Собака не плакала и не злилась на хозяйку, ей постепенно становилось как-то все равно. Жирные голуби в безлюдном саду сильно обнаглели, загадили все выходившее в сад окно дома, но охотиться собаке хотелось теперь все реже. Сторожить свой сад и дом с прежним рвением она уже не считала нужным. Лишь по ночам, когда молодой человек не приходил ночевать и собаке бывало особенно страшно, она обегала иногда сад и на каждом углу грозно лаяла и рычала. А днем она большую часть времени спала не просыпаясь и не реагируя на шумы, лишь изредка по привычке окидывая взглядом свою территорию.
Но однажды сквозь крепкий дневной сон до собаки донесся давно не слышанный звук — звонили в дверь. Это значило, что там стоит посторонний человек и хочет войти в дом.
Звонок на двери был очень громкий, и звук этот вызвал в спящем мозгу собаки образ хозяина, как он когда-то долго прилаживал этот звонок специально для хозяйки, чтобы она слышала его из сада. Собака продолжала спать, потому что хозяйка никогда не звонила, а остальное ее никак не касалось. Она знала, что молодого человека в доме нет, а звонок все звонил и звонил, и перед закрытыми глазами собаки все маячил призрак хозяина, темный и расплывчатый, и от этого у нее тоскливо тянуло внутри, но и просыпаться ей было жаль, ибо, пока был хозяин, была тут и хозяйка. Все же долго выдерживать это смутное ощущение, не то тягостное, не то радостное, собака не могла. Она дернулась всем телом, пытаясь его стряхнуть, и проснулась.
А тут и звонок замолчал, и собака по привычке поплелась в тот конец сада, откуда видно было приходящих и уходящих людей.
Но человек вовсе не уходил, а перелезал через поросшую колючими кустиками каперсов ограду. Он не видел собаки, но она сразу учуяла его запах. Если бы не этот запах, ничего бы, скорее всего, и не произошло. Она отогнала бы человека угрожающими скачками издали, лаем, рычанием, вздыбившейся шерстью. Ей совсем не хотелось драться, и если бы человек влез, например, в дом, она бы, наверное, и не пыталась его прогнать.
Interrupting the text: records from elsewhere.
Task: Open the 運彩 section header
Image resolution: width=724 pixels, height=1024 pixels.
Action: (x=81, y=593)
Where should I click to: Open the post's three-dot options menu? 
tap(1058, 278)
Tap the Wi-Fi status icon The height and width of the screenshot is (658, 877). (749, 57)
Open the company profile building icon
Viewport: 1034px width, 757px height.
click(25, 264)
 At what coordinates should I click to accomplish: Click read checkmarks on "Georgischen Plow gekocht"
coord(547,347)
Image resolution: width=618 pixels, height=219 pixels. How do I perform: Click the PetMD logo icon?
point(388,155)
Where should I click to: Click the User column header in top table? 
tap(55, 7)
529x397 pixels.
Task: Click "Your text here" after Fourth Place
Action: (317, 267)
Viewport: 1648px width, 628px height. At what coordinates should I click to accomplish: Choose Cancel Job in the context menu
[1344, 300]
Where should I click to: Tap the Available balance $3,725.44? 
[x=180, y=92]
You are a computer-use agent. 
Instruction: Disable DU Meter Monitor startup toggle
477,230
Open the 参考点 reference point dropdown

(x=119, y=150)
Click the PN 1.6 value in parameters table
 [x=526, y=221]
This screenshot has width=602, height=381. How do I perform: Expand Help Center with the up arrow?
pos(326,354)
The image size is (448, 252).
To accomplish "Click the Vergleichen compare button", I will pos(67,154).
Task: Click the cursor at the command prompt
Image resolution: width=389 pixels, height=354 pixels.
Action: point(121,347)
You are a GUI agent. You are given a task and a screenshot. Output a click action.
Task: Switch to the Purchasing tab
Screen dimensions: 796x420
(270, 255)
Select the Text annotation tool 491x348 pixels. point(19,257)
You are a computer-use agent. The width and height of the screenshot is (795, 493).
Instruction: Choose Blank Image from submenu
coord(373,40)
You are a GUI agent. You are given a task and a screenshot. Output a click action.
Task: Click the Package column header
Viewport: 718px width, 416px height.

Это был уже не ее дом. Но человек посягал на место обитания собаки, и к ней мгновенно вернулся сторожевой инстинкт. К тому же этот запах.
Собака никогда не нападала на людей первая, она только не позволяла прикасаться к себе никому, кроме хозяйки. Но было три категории людей, к которым она питала особую неприязнь и страх, и если кто-то из них оказывался вблизи, она теряла голову и жестоко кусалась. Люди эти были арабы, религиозные евреи и полицейские. И вот сейчас от лезшего в сад человека до нее донесся один из этих запахов.
Собака не зарычала и не залаяла. Молча, без всякого предупреждения, она прямо с места взвилась вперед и вверх и впилась зубами в переброшенную через ограду ногу. Человек страшно закричал и затряс ногой, цепляясь руками за колючие сухие побеги каперсов. Он раскачивал ногой и с размаху бил собаку о каменную ограду. Собака могла бы терпеть долго, все крепче сжимая челюсти и с каждым толчком все глубже вгрызаясь в икру, но в этом не было нужды. Человек достаточно напуган и теперь наверняка уйдет. Она разжала зубы и, отхватив налету лоскут от штанины, легко спружинила на землю.
И человек действительно ушел. Да так быстро, что, когда собака, смахнув лапами налипший на морду кусок ткани, взглянула вверх, там уже никого не было.
Собака для верности полаяла ему вслед и побежала к миске. Раздвинув носом нападавшие туда листья, она напилась воды и легла под давно засохший куст олеандра — спать и ждать хозяйку.
К этому времени я уже несколько опомнилась от потери. И, как это часто бывает после шока, траурной эйфории и последующей апатии, бросилась в усиленную деятельность. Чувство вины перед ушедшим грызло меня не переставая, и мне все казалось, что допустила я это оттого, что в жизни моей не было нужного порядка, твердой линии, правильной установки. Слишком широко я истолковала понятие своей свободы, свободы оказывать себе снисхождение, жить, как получится, без чрезмерных усилий. Ну, врачи сказали — сделать ничего нельзя. А я и поверила. Предпочла поверить? Очень уж тяжело было? Себя пожалела? И отпустила. Да как быстро! Несколько месяцев всего.
И я клялась себе, что такое со мной больше не повторится и для этого необходимо навести порядок в себе и в своей жизни. Что сталось, того не переделаешь, но впредь…
Начать новую жизнь. Бросить курить — главнейший признак душевной разболтанности и потакания себе. Следить за давно запущенной внешностью. Разобрать и упорядочить кучи бумаг, оплатить просроченные счета, ответить на письма. Найти побольше работы и работать регулярно. Восстановить повисшие в воздухе связи, выходить на люди. И при этом все время помнить, что жизнь тех, кого ты любишь, полностью зависит от твоей воли, помнить это всегда, всегда. Очень мало таких у тебя осталось. Держать эту волю всегда в напряжении, не отпускать ни на минуту.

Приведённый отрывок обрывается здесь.